My face in the mirror has already gone from winter grey to a pink flush, softening the winter's revealed lines.

Oh, thank you, God. Here comes the sun.

Reluctantly, I've come inside to write my column. It is the first day that we've reached 21 degrees and suddenly there is the rekindled memory of summers past.

I've been sitting at my table and chairs now totally colonised by lichen - no sign of the expensive teak I initially oiled and cossetted.

Lichen is, apparently, a sign of the purity of the air here, not my neglect, so I'll run with that, ignoring the truth of my laziness in caring for the expensive set.

My neighbour's tractor is moving between his fields of winter wheat. There's an enormous appendage on the back.

Part of me half knows it must be chemical fertiliser, as we are the most fertilised part of France, and I wonder what the hell I'm breathing in.

But, as a smoker most of my life, I think 'tant pis.' I worry about the pup though and call him inside.

He lies at my feet as I write and I feel...I feel... happy.

I'll hold on to that. For the one thing growing old teaches you, is that happiness is a second, a minute and rarely, a day.

It can't be manufactured for it is too slippery an emotion. It prefers to sidle up, unannounced and often unexpected. That's its gift.

Today, I've had several hours of what could be called happiness.

Tomorrow I may not recall it so let me try and capture it now.

It began with the opening of the shutters and the shock of a heat kiss. That's the feel of foreign breath on the skin in the early hours and not the harsh intake of cold air as the day breaks.

It continued with the long walk with the pup and the awareness and awakening of spring in all around me.

I haven't properly walked since the broken legs so it was odd to find out that there could be a slight bounce in the limbs, perhaps a twinge, but also a pleasure that they worked.
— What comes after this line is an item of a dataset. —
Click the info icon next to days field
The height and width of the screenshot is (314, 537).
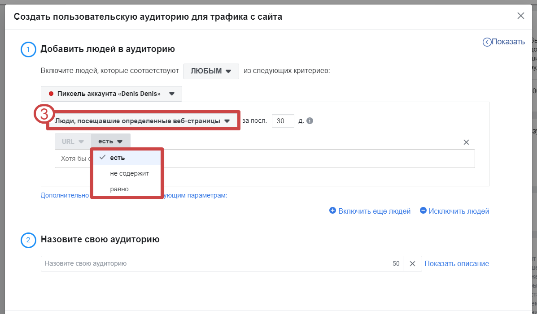coord(310,121)

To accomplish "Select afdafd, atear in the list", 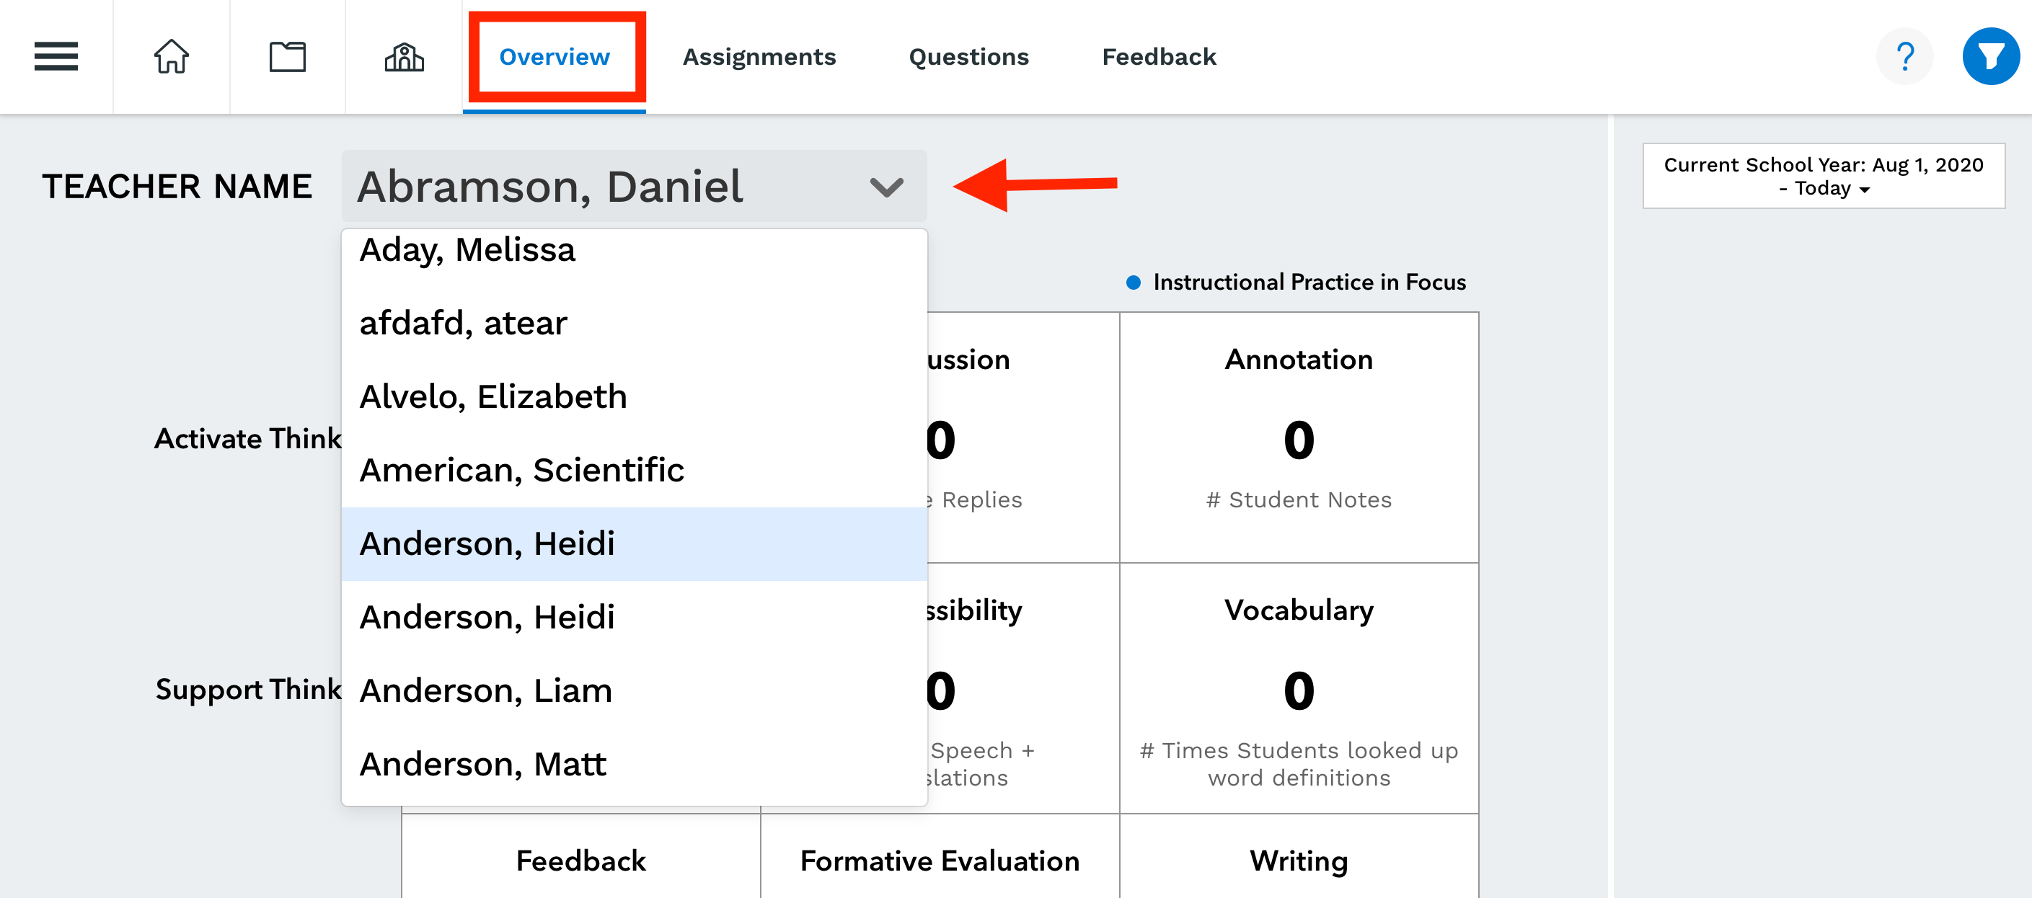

Odd to pause and hear bird song, faint cluckings of hens and thrubs of geese. Normally, I often just hear and feel oppressive silence existing alongside the constant static of tinnitus.

I registered the tiny blue wildflowers carpeting the drain verges, the hidden clumps of daffodils that no one except a walker sees, the slender shoots of wild garlic which will be swiftly picked by my neighbours.

Looking at the farrowed fields with their huge, chunks of the clay soil which made this region a magnet for pottery workers in the Middle Ages, I wondered anew at the fortitude of the farmers of yesteryear.

Not for them the huge air-conditioned beasts with dozens of gear changes which eat up the earth in no time. Only the hoe and horse, and grim determination.

I don't know what will be planted this year but think, on the rotation principle, it will be sunflowers and LM will sit amidst a Van Gogh painting once more.

Sadly, more and more, the vast stretches of polytunnels disturb the undulating eye-line. M Dupont's will soon be thrown back for the gangs to handpick the sweet strawberries for which he's renowned.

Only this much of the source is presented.